> _Task requirements_
All of the records should come back exactly as written.

> _Stored items_
Segment Open

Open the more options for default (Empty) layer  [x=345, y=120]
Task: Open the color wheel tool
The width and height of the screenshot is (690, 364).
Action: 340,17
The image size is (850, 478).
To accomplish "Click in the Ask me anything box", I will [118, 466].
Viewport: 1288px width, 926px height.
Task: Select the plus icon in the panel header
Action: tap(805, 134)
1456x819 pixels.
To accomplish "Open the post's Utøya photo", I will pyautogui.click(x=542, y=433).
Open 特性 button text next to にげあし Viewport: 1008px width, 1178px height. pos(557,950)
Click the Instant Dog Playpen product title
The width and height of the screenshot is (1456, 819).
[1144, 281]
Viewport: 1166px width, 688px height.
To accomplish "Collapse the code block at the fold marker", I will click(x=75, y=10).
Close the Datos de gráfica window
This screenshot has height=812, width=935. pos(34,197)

Segment Closed

> _Solution to this task_
Open the more options for default (Empty) layer  [x=345, y=120]
Task: Open the color wheel tool
The width and height of the screenshot is (690, 364).
Action: 340,17
The image size is (850, 478).
To accomplish "Click in the Ask me anything box", I will [118, 466].
Viewport: 1288px width, 926px height.
Task: Select the plus icon in the panel header
Action: tap(805, 134)
1456x819 pixels.
To accomplish "Open the post's Utøya photo", I will pyautogui.click(x=542, y=433).
Open 特性 button text next to にげあし Viewport: 1008px width, 1178px height. pos(557,950)
Click the Instant Dog Playpen product title
The width and height of the screenshot is (1456, 819).
[1144, 281]
Viewport: 1166px width, 688px height.
To accomplish "Collapse the code block at the fold marker", I will click(x=75, y=10).
Close the Datos de gráfica window
This screenshot has height=812, width=935. pos(34,197)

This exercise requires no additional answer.